Subsequent to December 31, 2022 following reportable events have occurred:

  • On January 24, 2023 the Company announced closing of the 2023 Private Placement for gross proceeds of US$3 million, as announced on December 28, 2022. As part of the 2023 Private Placement the Company issued 101,250,000 common shares and 101,250,000 share purchase warrants. These 101,250,000 share purchase warrants have vesting conditions as follows: 50,625,000 share purchase warrants vest on approval of the Merger and approval of the Environmental Impact Assessment on the merged concession (defined as "A Warrants"), while the other 50,625,000 share purchase warrants are vested on approval of the Exploitation Permit on the merged concession (defined as "B Warrants").

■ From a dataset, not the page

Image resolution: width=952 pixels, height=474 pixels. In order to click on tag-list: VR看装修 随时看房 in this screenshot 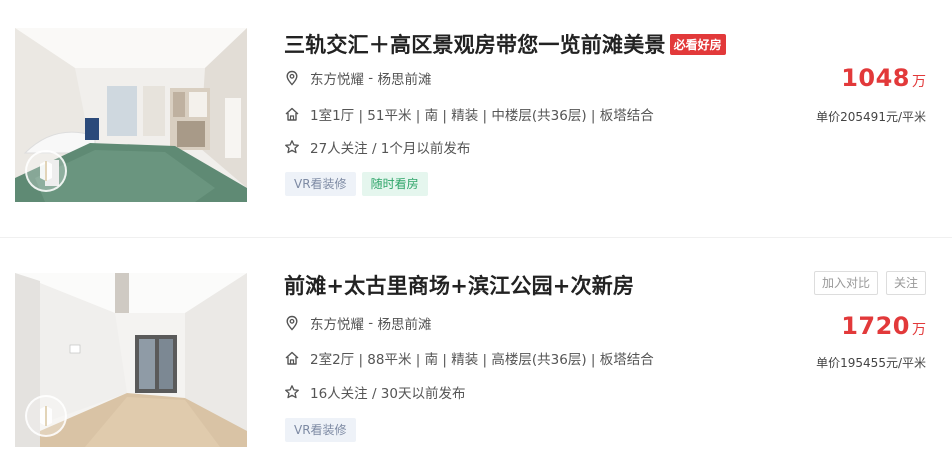, I will do `click(356, 184)`.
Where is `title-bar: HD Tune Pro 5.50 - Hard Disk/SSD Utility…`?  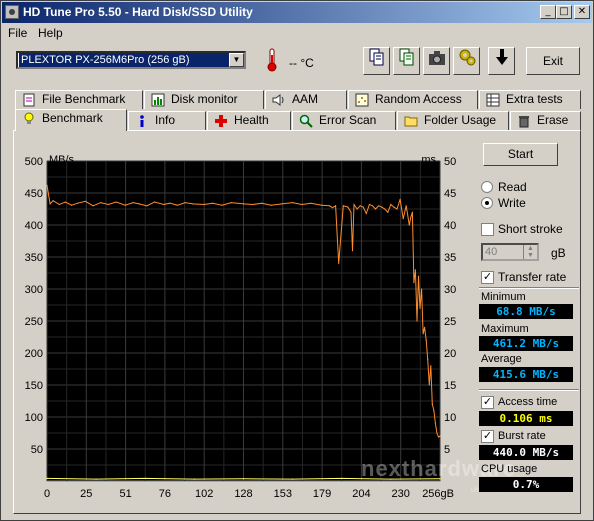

All these 101,250,000 share purchase warrants are exercisable for a period of two years from the date of issuance, whereby A Warrants are exercisable at a price of $0.075, and B Warrants at price of $0.125.
  • Both convertible notes, issued to Galena during FY22, were converted into 35,342,120 common shares on January 26, 2023.
  • On February 3, 2023 the Company announced that Ali Vezvaei has been appointed as Non-Executive Director and President of Euromax.
  • On February 27, 2023 both EBRD and CCI convertible loans were extended to February 28, 2024.

OTHER MD&A REQUIREMENTS

As of March 20, 2023, the Group had outstanding 490,013,320 common shares, 122,226,678 share purchase warrants, 8,378,603 share options, with exercise prices ranging from $0.03 to $0.08 per share and 2,296,155 restricted share units. Additional information, that is not part of this MD&A, is available on SEDAR at www.sedar.com and at the Group's website www.euromaxresources.com.